CONSIGNES:
Répondez aux questions suivantes d'après le texte ci-dessous sur le clergé de l'Église russe.
(a) Dans les Églises orientales, à quel état la tradition réserve-t-elle l'épiscopat ?
(b) Dans l'Église russe, de quel corps tout l'avancement et tous les honneurs étaient-ils le privilège ?
(c) Par quoi la barrière que forme la femme entre le pope et le moine est-elle renversée ?

TEXTE SOURCE:
Dans toutes ces Églises orientales, la tradition réserve l’épiscopat au célibat ; c’est là le principe de la domination du clergé régulier, de la dépendance et parfois de la jalousie du clergé marié. En toute confession, lorsque, près du sacerdoce ordinaire, s’est formée une milice religieuse spéciale, il y a eu des rivalités entre le gros de l’armée ecclésiastique et ces corps d’élite. L’Église russe, où tout l’avancement, tous les honneurs étaient le privilège du corps monastique, ne pouvait échapper à de telles compétitions. L’antagonisme y est d’autant plus naturel qu’entre les deux fractions du sacerdoce le contraste est plus grand, et le passage de l’une à l’autre plus difficile. Le mariage pour le pope est aussi obligatoire que le célibat pour le moine. Entre l’un et l’autre, la femme est une barrière qui n’est renversée que par la mort ou, rarement, par la séparation volontaire des deux époux.

DONNÉES FOURNIES:

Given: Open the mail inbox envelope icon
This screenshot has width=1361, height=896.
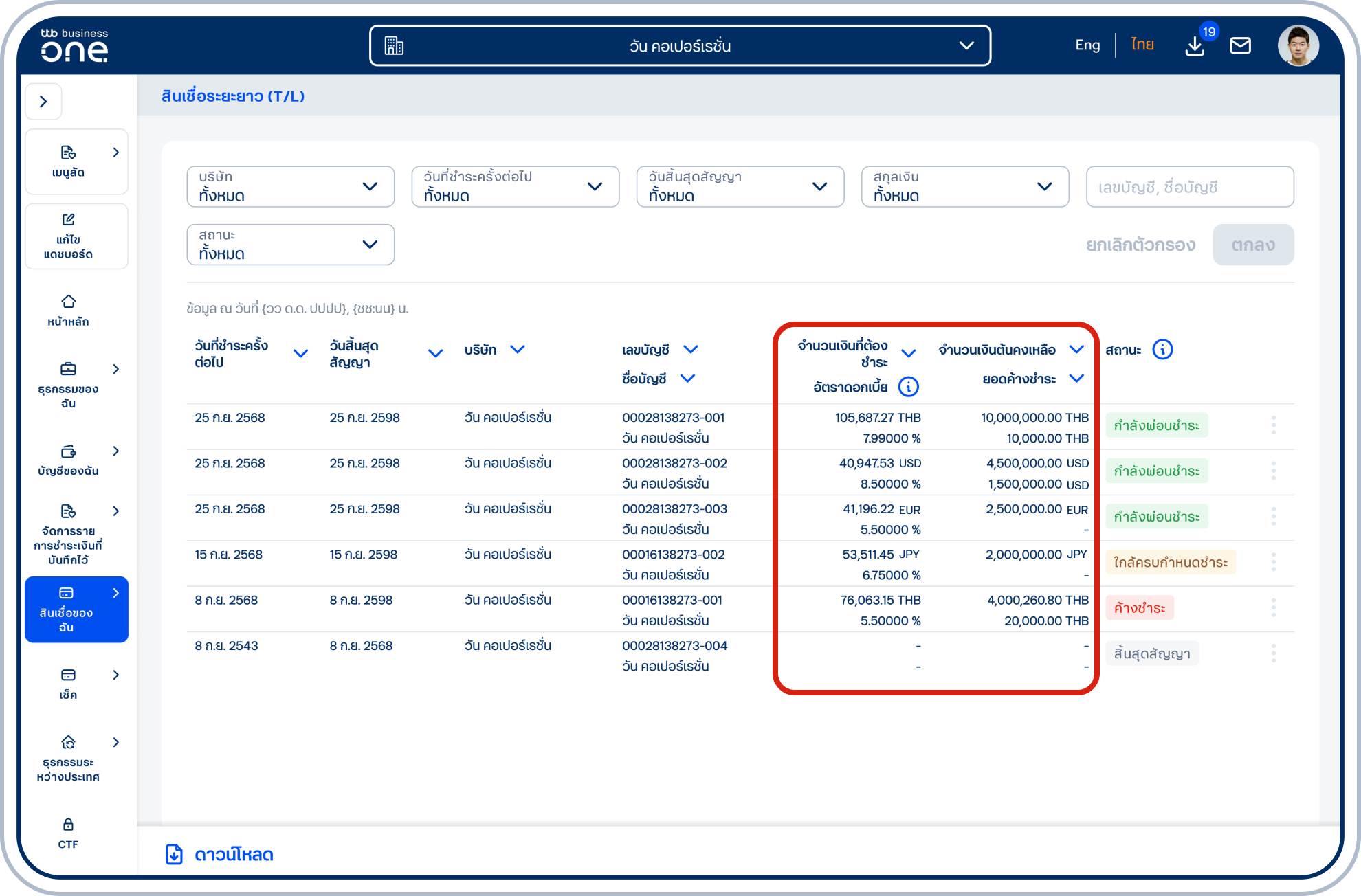Looking at the screenshot, I should coord(1240,46).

CORRIGÉ DÉTAILLÉ:
(a) Au célibat.
(b) Du corps monastique.
(c) Par la mort ou, rarement, par la séparation volontaire des deux époux.